这个工具是很经典老牌的工具,是非常可靠也得到了学术界认可的一款软件。工具官网:https://www.hsph.harvard.edu/alkes-price/software/, 也可以通过conda下载比较简便。这个工具的缺点就是它只支持linux系统,而且对输入文件的格式有一定的要求。最新的版本采用的算法可以更好获得群体结构信息,具体可参考这篇文章:Fast Principal-Component Analysis Reveals Convergent Evolution of ADH1B in Europe and East Asia. The American Journal of Human Genetics 98, 456–472, March 3, 2016
实 战
1 首先使用plink将vcf文件转格式转化成.ped和.map结尾的文件,利用自己的命令获得标准ped和map格式文件也可以。

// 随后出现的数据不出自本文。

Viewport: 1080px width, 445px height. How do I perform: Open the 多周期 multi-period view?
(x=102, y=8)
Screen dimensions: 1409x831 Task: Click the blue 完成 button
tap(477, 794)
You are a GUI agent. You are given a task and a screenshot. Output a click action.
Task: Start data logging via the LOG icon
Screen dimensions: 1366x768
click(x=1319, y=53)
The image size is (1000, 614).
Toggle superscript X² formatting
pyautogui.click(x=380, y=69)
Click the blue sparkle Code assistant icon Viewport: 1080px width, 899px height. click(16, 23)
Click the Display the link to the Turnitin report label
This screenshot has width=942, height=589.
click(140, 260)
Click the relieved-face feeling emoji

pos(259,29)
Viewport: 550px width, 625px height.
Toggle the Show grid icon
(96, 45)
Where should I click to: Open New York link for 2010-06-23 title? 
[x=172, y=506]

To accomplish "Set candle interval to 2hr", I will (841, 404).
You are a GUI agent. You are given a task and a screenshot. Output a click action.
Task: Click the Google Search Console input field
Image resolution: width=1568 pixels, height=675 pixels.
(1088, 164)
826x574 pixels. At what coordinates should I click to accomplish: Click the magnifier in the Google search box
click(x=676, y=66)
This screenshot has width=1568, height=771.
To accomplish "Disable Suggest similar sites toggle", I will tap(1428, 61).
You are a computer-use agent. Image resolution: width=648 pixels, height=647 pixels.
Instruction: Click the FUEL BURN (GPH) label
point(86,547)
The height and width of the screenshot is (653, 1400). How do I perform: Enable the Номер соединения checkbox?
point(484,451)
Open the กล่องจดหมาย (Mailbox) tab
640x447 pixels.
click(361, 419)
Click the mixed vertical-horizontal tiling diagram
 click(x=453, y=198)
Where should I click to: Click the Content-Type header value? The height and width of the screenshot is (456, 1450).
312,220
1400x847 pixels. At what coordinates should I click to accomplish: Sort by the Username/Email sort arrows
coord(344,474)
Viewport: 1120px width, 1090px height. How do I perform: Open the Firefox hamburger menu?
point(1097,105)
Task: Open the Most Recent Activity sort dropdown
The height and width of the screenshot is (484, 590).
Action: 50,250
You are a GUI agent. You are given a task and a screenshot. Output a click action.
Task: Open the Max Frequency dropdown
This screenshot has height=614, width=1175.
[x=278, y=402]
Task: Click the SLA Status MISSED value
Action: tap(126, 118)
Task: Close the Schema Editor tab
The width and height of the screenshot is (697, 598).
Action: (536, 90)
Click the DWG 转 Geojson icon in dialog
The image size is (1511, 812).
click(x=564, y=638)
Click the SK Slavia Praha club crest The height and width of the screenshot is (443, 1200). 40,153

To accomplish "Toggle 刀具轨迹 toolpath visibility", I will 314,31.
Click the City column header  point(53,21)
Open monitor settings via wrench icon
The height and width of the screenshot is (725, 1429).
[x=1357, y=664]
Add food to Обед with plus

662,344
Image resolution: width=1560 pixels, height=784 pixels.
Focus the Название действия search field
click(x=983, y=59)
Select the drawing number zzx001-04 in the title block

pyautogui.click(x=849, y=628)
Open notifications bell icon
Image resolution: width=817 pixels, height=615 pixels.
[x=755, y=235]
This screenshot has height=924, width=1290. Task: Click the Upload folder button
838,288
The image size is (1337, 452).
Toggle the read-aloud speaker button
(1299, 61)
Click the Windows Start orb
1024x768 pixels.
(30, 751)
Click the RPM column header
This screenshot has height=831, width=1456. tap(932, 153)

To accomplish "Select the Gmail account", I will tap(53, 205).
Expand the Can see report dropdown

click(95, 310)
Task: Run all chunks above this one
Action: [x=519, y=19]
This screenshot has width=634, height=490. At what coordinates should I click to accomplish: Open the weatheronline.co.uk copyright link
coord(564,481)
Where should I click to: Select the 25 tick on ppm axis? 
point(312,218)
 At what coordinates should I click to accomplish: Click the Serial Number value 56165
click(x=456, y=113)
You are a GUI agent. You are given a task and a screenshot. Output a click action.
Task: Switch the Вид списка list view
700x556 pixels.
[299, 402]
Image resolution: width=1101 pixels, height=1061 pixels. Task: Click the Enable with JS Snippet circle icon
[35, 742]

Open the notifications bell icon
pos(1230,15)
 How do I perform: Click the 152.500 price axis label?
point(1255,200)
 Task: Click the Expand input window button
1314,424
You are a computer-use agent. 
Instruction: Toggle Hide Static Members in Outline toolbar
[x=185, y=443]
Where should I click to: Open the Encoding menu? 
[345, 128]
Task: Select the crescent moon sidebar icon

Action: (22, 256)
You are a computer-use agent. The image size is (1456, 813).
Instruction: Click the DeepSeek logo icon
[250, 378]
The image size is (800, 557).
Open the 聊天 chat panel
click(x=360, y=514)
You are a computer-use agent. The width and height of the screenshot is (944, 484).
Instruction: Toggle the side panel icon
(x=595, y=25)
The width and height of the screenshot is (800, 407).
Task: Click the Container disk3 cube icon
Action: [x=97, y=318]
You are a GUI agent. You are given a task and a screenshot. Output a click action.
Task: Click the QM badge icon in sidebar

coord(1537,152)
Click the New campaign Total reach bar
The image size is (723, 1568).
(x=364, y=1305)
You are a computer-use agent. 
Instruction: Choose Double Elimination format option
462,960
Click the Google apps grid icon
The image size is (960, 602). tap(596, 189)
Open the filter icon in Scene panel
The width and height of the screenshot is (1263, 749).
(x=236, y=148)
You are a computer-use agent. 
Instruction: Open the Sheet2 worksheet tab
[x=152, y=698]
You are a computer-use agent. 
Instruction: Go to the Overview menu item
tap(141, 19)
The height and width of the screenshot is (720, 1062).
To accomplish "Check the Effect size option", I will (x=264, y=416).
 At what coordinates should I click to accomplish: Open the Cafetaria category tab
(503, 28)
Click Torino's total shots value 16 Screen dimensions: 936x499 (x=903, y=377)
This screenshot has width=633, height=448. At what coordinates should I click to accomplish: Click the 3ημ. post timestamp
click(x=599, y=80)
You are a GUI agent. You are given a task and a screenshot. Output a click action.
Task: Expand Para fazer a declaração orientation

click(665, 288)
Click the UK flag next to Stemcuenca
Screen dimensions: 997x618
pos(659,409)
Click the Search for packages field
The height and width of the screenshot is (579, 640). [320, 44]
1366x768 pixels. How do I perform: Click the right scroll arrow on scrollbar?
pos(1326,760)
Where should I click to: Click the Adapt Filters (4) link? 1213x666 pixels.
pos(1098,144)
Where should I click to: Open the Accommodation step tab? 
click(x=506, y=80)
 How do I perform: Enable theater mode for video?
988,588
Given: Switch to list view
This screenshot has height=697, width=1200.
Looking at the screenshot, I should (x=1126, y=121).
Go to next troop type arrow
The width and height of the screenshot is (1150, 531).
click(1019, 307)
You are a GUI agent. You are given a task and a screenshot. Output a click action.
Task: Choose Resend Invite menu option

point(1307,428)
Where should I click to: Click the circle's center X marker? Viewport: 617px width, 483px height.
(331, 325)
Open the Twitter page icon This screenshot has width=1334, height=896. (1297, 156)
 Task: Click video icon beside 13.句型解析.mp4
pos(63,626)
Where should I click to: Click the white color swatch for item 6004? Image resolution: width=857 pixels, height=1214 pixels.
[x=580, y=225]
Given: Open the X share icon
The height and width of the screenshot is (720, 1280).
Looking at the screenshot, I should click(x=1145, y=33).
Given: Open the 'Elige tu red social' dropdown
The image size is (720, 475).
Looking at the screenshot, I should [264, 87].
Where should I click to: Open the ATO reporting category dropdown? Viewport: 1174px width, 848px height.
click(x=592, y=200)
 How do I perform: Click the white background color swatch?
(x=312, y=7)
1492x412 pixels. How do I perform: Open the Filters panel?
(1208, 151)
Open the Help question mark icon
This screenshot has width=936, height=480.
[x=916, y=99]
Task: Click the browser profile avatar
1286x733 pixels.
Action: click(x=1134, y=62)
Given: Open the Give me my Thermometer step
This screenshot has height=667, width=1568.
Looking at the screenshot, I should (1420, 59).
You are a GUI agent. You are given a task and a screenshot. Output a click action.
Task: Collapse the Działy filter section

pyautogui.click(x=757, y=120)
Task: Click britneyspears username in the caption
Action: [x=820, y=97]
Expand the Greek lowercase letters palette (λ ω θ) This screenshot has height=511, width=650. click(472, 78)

本案例采用数据是用plink 对3245份水稻LD pruning过后得到的76万个SNP;
2 进一步使用EIGENSOFT中内置的convertf 文件转化为smartpca的输入文件:
convertf -p transfer.conf
该步骤需要一个 transfer.conf,将文件的输入输出写进去,然后执行command。
## transfer.conf
genotypename: 3245_pruned_SNP.ped
snpname: 3245_pruned_SNP.map # or example.map, either works
indivname: 3245_pruned_SNP.ped # or example.ped, either works
outputformat: EIGENSTRAT
genotypeoutname: 3245.eigenstratgeno
snpoutname: 3245.snp
indivoutname: 3245.ind
familynames: NO
该步骤会生产生三个pca所需的输入文件 3245.eigenstrat, 3245.snp 和3245.ind
3 运行smartpca 代码如下:
smartpca -p runningpca.conf
其参数文件runningpca.conf内容 如下,根据你的数据参照manual来修改对应的参数:
genotypename: 3245.geno
snpname: 3245.snp
indivname: 3245.ind
evecoutname: 3245.pca.evec
evaloutname: 3245.eval
altnormstyle: NO
numoutevec: 20
numoutlieriter: 5
outliersigmathresh: 6.0、
截取了运行中的屏幕输出:
可以看到,smartpca有对数据进行统计与过滤处理,这里有一些低质量的1360个snp和148份材料被去除,最终生成的文件只有3097份材料的结果!
运行完会生成两个个文件:
3245.pca.evec(特征向量结果);3245.eval(特征值结果)。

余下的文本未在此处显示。